▼

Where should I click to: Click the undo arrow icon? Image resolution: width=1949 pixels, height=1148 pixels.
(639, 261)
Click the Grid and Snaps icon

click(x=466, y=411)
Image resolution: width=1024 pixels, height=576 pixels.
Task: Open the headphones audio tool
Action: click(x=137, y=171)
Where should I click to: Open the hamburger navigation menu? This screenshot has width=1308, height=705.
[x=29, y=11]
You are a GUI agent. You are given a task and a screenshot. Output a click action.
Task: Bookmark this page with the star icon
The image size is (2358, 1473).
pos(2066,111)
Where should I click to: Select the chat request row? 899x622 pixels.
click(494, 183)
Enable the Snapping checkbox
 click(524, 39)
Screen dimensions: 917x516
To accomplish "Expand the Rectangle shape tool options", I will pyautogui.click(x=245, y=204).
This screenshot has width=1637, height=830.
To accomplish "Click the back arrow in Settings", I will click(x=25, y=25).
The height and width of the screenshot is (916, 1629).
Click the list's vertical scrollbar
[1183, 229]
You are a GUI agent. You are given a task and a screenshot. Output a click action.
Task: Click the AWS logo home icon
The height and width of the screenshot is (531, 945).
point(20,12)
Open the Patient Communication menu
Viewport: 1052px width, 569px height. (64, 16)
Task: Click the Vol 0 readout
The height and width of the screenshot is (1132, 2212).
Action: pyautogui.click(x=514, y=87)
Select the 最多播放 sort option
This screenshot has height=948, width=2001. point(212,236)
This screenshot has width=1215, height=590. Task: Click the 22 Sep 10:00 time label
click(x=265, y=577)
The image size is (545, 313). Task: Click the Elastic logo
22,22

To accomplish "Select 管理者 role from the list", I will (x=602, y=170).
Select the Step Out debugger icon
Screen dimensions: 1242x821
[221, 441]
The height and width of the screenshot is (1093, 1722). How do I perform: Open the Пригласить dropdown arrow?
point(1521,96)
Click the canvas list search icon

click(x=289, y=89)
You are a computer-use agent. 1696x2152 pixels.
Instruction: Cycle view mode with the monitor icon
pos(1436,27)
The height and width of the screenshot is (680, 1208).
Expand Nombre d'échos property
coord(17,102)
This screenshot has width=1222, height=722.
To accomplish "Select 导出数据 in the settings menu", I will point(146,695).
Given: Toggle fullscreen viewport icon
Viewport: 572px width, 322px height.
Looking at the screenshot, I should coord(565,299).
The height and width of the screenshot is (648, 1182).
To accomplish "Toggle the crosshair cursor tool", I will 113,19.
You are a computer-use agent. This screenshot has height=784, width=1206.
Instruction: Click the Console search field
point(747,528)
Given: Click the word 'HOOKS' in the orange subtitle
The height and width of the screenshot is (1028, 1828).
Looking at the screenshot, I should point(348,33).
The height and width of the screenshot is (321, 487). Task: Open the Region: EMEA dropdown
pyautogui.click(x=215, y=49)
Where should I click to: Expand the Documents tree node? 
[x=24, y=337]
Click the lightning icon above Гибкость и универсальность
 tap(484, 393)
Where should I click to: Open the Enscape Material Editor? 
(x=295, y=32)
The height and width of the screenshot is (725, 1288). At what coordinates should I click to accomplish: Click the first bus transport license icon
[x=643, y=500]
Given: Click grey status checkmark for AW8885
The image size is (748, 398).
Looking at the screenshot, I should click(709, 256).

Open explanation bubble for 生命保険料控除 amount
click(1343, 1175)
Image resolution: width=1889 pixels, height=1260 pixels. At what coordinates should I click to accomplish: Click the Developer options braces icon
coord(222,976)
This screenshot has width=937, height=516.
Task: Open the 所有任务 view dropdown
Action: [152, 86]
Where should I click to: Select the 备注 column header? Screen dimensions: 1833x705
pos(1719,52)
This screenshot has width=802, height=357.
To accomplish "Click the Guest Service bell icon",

▲

▶ **What is needed**: Produce the records once again, exactly as they stand above.

▶ **Finished exercise**:
Where should I click to: Click the undo arrow icon? Image resolution: width=1949 pixels, height=1148 pixels.
(639, 261)
Click the Grid and Snaps icon

click(x=466, y=411)
Image resolution: width=1024 pixels, height=576 pixels.
Task: Open the headphones audio tool
Action: click(x=137, y=171)
Where should I click to: Open the hamburger navigation menu? This screenshot has width=1308, height=705.
[x=29, y=11]
You are a GUI agent. You are given a task and a screenshot. Output a click action.
Task: Bookmark this page with the star icon
The image size is (2358, 1473).
pos(2066,111)
Where should I click to: Select the chat request row? 899x622 pixels.
click(494, 183)
Enable the Snapping checkbox
 click(524, 39)
Screen dimensions: 917x516
To accomplish "Expand the Rectangle shape tool options", I will pyautogui.click(x=245, y=204).
This screenshot has width=1637, height=830.
To accomplish "Click the back arrow in Settings", I will click(x=25, y=25).
The height and width of the screenshot is (916, 1629).
Click the list's vertical scrollbar
[1183, 229]
You are a GUI agent. You are given a task and a screenshot. Output a click action.
Task: Click the AWS logo home icon
The height and width of the screenshot is (531, 945).
point(20,12)
Open the Patient Communication menu
Viewport: 1052px width, 569px height. (64, 16)
Task: Click the Vol 0 readout
The height and width of the screenshot is (1132, 2212).
Action: pyautogui.click(x=514, y=87)
Select the 最多播放 sort option
This screenshot has height=948, width=2001. point(212,236)
This screenshot has width=1215, height=590. Task: Click the 22 Sep 10:00 time label
click(x=265, y=577)
The image size is (545, 313). Task: Click the Elastic logo
22,22

To accomplish "Select 管理者 role from the list", I will (x=602, y=170).
Select the Step Out debugger icon
Screen dimensions: 1242x821
[221, 441]
The height and width of the screenshot is (1093, 1722). How do I perform: Open the Пригласить dropdown arrow?
point(1521,96)
Click the canvas list search icon

click(x=289, y=89)
You are a computer-use agent. 1696x2152 pixels.
Instruction: Cycle view mode with the monitor icon
pos(1436,27)
The height and width of the screenshot is (680, 1208).
Expand Nombre d'échos property
coord(17,102)
This screenshot has width=1222, height=722.
To accomplish "Select 导出数据 in the settings menu", I will point(146,695).
Given: Toggle fullscreen viewport icon
Viewport: 572px width, 322px height.
Looking at the screenshot, I should coord(565,299).
The height and width of the screenshot is (648, 1182).
To accomplish "Toggle the crosshair cursor tool", I will 113,19.
You are a computer-use agent. This screenshot has height=784, width=1206.
Instruction: Click the Console search field
point(747,528)
Given: Click the word 'HOOKS' in the orange subtitle
The height and width of the screenshot is (1028, 1828).
Looking at the screenshot, I should point(348,33).
The height and width of the screenshot is (321, 487). Task: Open the Region: EMEA dropdown
pyautogui.click(x=215, y=49)
Where should I click to: Expand the Documents tree node? 
[x=24, y=337]
Click the lightning icon above Гибкость и универсальность
 tap(484, 393)
Where should I click to: Open the Enscape Material Editor? 
(x=295, y=32)
The height and width of the screenshot is (725, 1288). At what coordinates should I click to accomplish: Click the first bus transport license icon
[x=643, y=500]
Given: Click grey status checkmark for AW8885
The image size is (748, 398).
Looking at the screenshot, I should click(709, 256).

Open explanation bubble for 生命保険料控除 amount
click(1343, 1175)
Image resolution: width=1889 pixels, height=1260 pixels. At what coordinates should I click to accomplish: Click the Developer options braces icon
coord(222,976)
This screenshot has width=937, height=516.
Task: Open the 所有任务 view dropdown
Action: [152, 86]
Where should I click to: Select the 备注 column header? Screen dimensions: 1833x705
pos(1719,52)
This screenshot has width=802, height=357.
To accomplish "Click the Guest Service bell icon",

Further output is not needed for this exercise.